Explanation. - For the purpose of this section, „book profit‟ means the net profit as shown in the profit and loss account for the relevant previous year prepared under sub-section (2), as increased by - ....
(b) the amounts carried to any reserves, by whatever name called, other than a reserve specified under Section 33AC;
or if any amount referred to in clause (a) to (f) is debited to the profit & loss account and is reduced by -
(i) the amount withdrawn from any reserve or provision (excluding a reserve created before the 1st day of April, 1997, otherwise than by way of a debit to the profit and loss account, if any such amount is credited to the profit & loss account:
Provided that where this section is applicable to an assessee in any previous year, the amount withdrawn from reserves created or provisions made in a previous year relevant to the assessment year commencing on or after the 1st day of April, 1997, shall not be reduced from the book profit unless the book profit of such year has been increased by those reserves or provisions (out of which the said amount was withdrawn) under this Explanation or Explanation below the second proviso to section 115JAA, as the case may be;"

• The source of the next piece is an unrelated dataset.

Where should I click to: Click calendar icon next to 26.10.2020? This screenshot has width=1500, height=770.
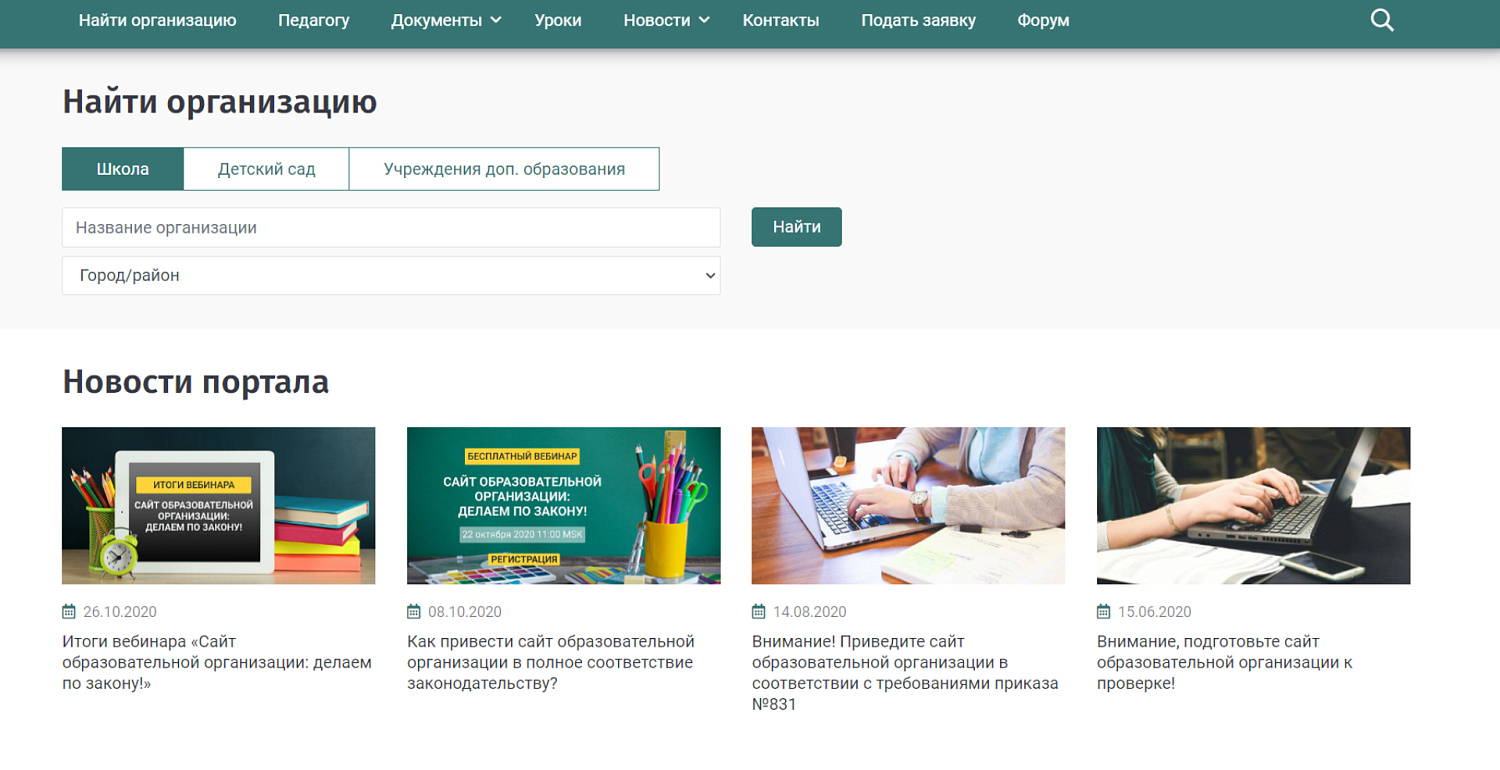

20. As would be evident on a bare perusal of both section 115JB and
Section 115J the explanation defines as to the manner in which book
profit for the purposes of levy of MAT is to be calculated. Broadly, in
both Sections, book profit means net profit as shown in the profit and
loss account which is to be increased and reduced in terms of
provisions contained therein. Book profits are required to be
calculated bearing in mind the provisions part II and III of Schedule VI
of the Companies Act, 1956.
21. Before we proceed further we may notice the relevant
distinction in clause (i) of the Explanation appended to Sections 115JB
and 115J, respectively. In clause (i) of the explanation in Section
115JB, in the bracketed portion, the following words appear "excluding
a reserve created before the 1st day of April, 1997, otherwise than by
way of a debit to the profit and loss account". There is no such
mention in clause (i) to the explanation contained in Section 115J.
Furthermore, in the proviso appended to clause (i) to the explanation
in Section 115JB, there is a reference to the effect that where the
section is applicable to an assessee in any previous year, the amount
withdrawn from reserves created or provisions made in the previous
year relevant to the assessment year commencing on or after 1st April,
1997, shall not be reduced from the book profit unless the book profit
of such year has been increased by the reserves of provisions. As
against this in the proviso to clause (i) of the explanation contained in
Section 115J, the wording is identical save and to the extent date
mentioned in the proviso is: "on or after 1st day of April, 1998". A
conjoint reading of clause (i) to the explanation appended to Section
115JB, read with, the proviso gives a clear clue that it covers period
both prior to 01.04.1997 as well as that which commences on or after
01.04.1997. As indicated above, the bracketed portion, which
appears in clause (i) to the explanation appearing in Section 115JB,
does not find mention in Section 115J.
21.1 This is in so far as the distinction in the two Sections goes. The
issue, therefore is, whether the assessee ought to be allowed to
deduct the amount withdrawn from the revaluation reserves by
invoking the provisions of clause (i) of the explanation given in Section
115J. It is not disputed that when the revaluation reserves were first
created in 1983 and 1986, the increase in the value of the assets was
reflected by debiting the asset account and crediting the revaluation
reserve account. The profit and loss account by this methodology was
kept undisturbed. In these circumstances, can it be said that when
the amount is withdrawn from the reserves it reflects the difference in
the depreciation calculated on the revalued or the enhanced value of
the assets and that which is calculated on the historical cost. In other
words can the assessee be permitted to reduce the amount withdrawn
from the revaluation reserve if in the first instance was created not by
crediting any amount to the profit and loss account but to the
revaluation reserve account.
22. Mr Ganesh has argued that clause (i) appended to the
explanation appearing in Section 115J would have to be given its full
play. As noticed above, it was his contention that the only situation in
which such a reduction is not permissible where reserves are created
by an assessee on or after 01.04.1988. Therefore, his contention is,
that since, the revaluation reserves were created in 1983 and 1986
the assessee ought to be allowed a reduction of the amounts drawn
from the revaluation reserve. In our view at first blush this argument
appears to be both plausible and attractive as well. However, a closer
scrutiny would show that clause (i) appended to the explanation
appearing in Section 115J would get triggered only if amount is
withdrawn from reserves or provisions, if such reserve or provision
was created by crediting the amount to the profit and loss account.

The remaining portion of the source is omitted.